Indeed. Here’s my biggest question: the word “roast” is a maelstrom for so many thoughts and philosophies and beliefs about how a coffee should be cooked. Adjectives like light, medium and dark, are widely used to describe a coffee, but now we also have other ways of describing how a coffee has been roasted and what its flavor yields—terms that Blue Bottle uses from smoky, creamy, enveloping, viscous, jammy.. that give a consumer a more visual, tactile experience.
Can you speak to this naming process and its importance to a coffee drinker understanding what they might experience?

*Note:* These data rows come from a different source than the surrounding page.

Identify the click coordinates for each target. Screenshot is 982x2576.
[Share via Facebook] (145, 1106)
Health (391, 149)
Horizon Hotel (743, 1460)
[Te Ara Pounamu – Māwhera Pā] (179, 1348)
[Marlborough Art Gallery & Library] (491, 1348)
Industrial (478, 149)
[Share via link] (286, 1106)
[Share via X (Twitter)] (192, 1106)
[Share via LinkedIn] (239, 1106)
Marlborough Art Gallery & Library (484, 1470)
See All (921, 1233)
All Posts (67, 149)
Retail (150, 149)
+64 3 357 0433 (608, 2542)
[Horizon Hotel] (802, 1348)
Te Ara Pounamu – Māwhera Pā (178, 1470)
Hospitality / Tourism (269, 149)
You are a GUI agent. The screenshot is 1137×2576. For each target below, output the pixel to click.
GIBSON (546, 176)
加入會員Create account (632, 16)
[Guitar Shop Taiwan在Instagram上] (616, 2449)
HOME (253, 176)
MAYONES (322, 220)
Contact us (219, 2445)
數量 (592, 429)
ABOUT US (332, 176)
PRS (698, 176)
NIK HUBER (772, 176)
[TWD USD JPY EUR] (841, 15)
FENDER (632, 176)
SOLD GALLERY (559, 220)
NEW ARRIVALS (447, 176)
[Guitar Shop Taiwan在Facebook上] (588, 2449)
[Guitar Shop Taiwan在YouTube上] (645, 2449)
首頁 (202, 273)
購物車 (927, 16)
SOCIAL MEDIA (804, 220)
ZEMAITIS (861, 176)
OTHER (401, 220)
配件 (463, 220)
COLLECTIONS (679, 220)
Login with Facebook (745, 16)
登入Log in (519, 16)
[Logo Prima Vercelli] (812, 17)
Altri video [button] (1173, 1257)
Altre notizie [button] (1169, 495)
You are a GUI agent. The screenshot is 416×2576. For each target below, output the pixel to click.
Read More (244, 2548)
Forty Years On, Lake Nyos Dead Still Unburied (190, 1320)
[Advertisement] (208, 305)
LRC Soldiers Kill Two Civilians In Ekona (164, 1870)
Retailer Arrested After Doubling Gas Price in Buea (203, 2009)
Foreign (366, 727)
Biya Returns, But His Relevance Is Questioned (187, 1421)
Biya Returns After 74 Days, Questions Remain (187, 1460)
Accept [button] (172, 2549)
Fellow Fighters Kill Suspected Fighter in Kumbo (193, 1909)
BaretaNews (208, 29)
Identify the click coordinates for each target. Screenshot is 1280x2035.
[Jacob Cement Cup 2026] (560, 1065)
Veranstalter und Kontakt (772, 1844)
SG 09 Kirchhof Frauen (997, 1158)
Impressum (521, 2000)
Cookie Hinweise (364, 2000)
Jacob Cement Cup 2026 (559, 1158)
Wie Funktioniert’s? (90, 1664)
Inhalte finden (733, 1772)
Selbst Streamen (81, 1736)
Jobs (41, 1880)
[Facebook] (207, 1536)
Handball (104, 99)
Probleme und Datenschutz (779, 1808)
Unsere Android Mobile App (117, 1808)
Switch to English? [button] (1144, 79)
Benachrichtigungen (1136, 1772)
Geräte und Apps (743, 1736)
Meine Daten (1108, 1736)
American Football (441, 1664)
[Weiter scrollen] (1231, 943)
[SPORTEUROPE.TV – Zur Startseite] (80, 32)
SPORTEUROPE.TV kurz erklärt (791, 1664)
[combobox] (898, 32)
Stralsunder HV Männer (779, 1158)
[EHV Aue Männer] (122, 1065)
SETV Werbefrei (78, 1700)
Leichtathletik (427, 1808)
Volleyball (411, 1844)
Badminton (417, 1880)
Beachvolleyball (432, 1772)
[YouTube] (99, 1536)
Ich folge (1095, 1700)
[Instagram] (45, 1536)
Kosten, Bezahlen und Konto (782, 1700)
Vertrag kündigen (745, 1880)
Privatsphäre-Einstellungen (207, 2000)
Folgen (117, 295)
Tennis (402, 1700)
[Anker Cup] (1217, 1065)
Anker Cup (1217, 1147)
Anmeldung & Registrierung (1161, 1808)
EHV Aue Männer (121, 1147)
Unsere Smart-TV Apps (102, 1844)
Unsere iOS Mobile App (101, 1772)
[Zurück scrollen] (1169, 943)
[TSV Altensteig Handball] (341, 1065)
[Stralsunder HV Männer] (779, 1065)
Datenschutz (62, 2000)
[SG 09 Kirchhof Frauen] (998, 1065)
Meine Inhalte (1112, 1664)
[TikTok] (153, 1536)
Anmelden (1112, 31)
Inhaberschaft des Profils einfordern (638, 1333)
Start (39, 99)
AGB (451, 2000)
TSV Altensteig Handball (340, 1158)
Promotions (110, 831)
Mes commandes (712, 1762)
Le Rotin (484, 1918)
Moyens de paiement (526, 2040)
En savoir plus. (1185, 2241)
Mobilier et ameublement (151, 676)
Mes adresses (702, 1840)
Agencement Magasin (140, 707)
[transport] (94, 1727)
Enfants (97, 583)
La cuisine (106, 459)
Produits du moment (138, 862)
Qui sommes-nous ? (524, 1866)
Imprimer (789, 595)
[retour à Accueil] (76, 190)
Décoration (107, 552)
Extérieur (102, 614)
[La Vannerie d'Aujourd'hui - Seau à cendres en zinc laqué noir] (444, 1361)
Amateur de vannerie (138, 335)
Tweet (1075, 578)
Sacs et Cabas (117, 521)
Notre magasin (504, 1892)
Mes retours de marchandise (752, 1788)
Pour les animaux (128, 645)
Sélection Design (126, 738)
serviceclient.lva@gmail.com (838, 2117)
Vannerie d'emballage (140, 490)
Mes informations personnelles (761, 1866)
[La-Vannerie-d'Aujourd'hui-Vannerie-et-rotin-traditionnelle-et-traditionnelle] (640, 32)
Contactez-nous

I think you’re right; there are so many opinions out there about the ‘right roast’ and I think it all depends on preference and/or intention.
This is something that I think about a lot. It’s something that I think is both valuable and exciting. For example, if I took the same coffee and roasted it the same way, say five times, to increasingly higher temperatures or degrees of roast, then tasted them, I’d be able to experience more of what that particular coffee is capable of. From there, it is a matter of preference and whichever roast degree is chosen to go forward with for that coffee would then be analyzed and assigned descriptors like the ones that you mentioned. Then those would be presented along with the coffee to whoever is drinking as somewhat of a guide for their experience.
How does creativity play a role in your process of roasting? Are there physical or environmental things that you tap into as you’re in the role of roaster?
Creativity plays the largest role, in my experience, when roasting new coffees in the process I mentioned before. After that, the aim is consistency.
As far as my physical environment goes, I don’t really listen to music while I roast as roasting requires most of my senses and attention. I prefer roasting very early in the morning and alone to really be able to dedicate all of my attention to my work.
CreativeMornings attendee Ace Boothby enjoying his Blue Bottle coffee at CreativeMornings/New York. Photo by Bekka Palmer.
Creatives dream and imagine their projects having lives beyond them. I feel coffee is the same; it has a life beyond its processes, beyond the roaster. Do you have dreams for the coffees you roast?
I think about this a lot, too. I am very proud of my work and at Blue Bottle we spend a lot of time cupping every batch that we roast. Because of this, my relationship with any given coffee becomes very intimate and I am always discovering new things in coffees that I may not have picked up on before.
My hope is that any given customer has a good experience with the coffees that I roast; that they might taste what we have tasted and enjoy what we enjoy in it.
Lastly, summer is winding down, any suggestions for what’s in season now that a coffee drinker should explore or that they should look out for?
There are a lot of good Kenyan coffees right now. Gathithi AA from Koppi in Sweden, Miiri from Heart in Portland and the Mamuto AA from George Howell are a few of my favorites right now. There are also some great Central American coffees out right now, as well.
It looks like we need to take a coffee road trip - Kenya, London, Costa Rica anyone?
Our lovely display of Blue Bottle coffee at CreativeMornings/New York’s July event with Street Etiquette. Photo by Bekka Palmer.
A note of special thanks to this month’s CreativeMornings/New York chapter coffee purveyor from Blue Bottle, our barista Michael Bewley for facilitating our time with Justin Rodriguez and Justin himself.